Other restrictions on homebuyers:
- You must be 18 years or older on the date of purchase. If married, at least one spouse must be 18 or older.
- You can't be claimed as a dependent by another taxpayer during the year you buy the home.
What qualifies as a principal residence?
It can be a house, a condo, co-op, house trailer or houseboat, within the United States. Vacation and rental homes are not eligible.
The credit does not apply to any home purchased for $800,000 or more.
What are the income limitations?
For purchases on or before November 6, 2009:
For single taxpayers, the credit decreases as modified adjusted gross income rises above $75,000, and it disappears altogether above $95,000.
For married couples, the credit starts to decrease at modified adjusted gross of $150,000 and disappears after $170,000.
Modified adjusted gross income is your adjusted gross income, or AGI (your gross income minus certain deductions such as IRAs and alimony) with tax-free foreign income counted.
For purchases after November 6, 2009 and on or before April 30, 2010:
For single taxpayers, the credit decreases as modified adjusted gross income rises above $125,000 and it disappears altogether above $145,000.
For married couples, the credit starts to decrease at modified adjusted gross of $225,000 and disappears after $245,000.
What is considered the "purchase price"?
The purchase price is generally your down payment, if any, plus your mortgage.
A mortgage can be a first or second mortgage or notes you gave the seller in payment.
How does the credit affect the taxes I owe and the refund I get?
The credit reduces your tax liability, that is, the amount of taxes you are required to pay. Depending on your tax withholdings, you could get a bigger refund or owe less in taxes when you file.

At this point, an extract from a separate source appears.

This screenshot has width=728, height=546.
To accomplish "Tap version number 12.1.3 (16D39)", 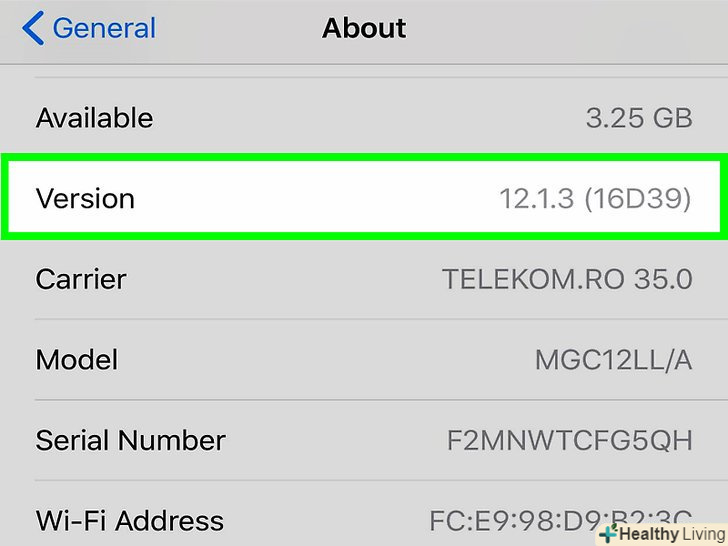I will click(x=595, y=198).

If, for example, your taxes owed for one year are $6,000, you've had $4,000 withheld from your wages, and you buy a home worth $100,000 in January of 2010, the housing credit would entitle you to a refund, as shown below.
|Minus housing credit||-8,000|
|Minus housing credit||-8,000|
How the 2008 first-time homebuyer credit works
The 2008 first-time homebuyer credit offered terms much less favorable than the recently revised credit. The 2008 tax break was essentially an interest-free loan worth as much as $7,500, created under The Housing Assistance Tax Act of 2008.
- Known as the first-time homebuyer credit, the tax break was available to taxpayers who purchased a home on or after April 9, 2008 and before Jan.1, 2009, and met certain income and other requirements.
- The credit is equal to 10 percent of the home purchase price, up to a limit of $7,500.
- Unlike other tax credits, this one must be paid back to the government, over a 15-year period.
How is the credit repaid?
Repayments begin the second year after the tax year that the home was purchased. So the first payment would be reported on the 2010 tax return, as a tax liability. Taxpayers who took the credit might want to increase their withholding or make quarterly estimated payments to cover the repayment and avoid penalties for under-withholding.
What if circumstances change?
- If you sell the house before the end of 15 years, you will have to pay the balance remaining on the credit on the tax return for the year the house was sold.
- If you no longer use the home as your principal residence (say you rent it out), you pay the remaining balance on the tax return for the year the use changed.
- If you die before the 15 years, the balance does not need to be repaid.
- If you get a divorce and the home is transferred to your spouse, your spouse will be responsible for future payments.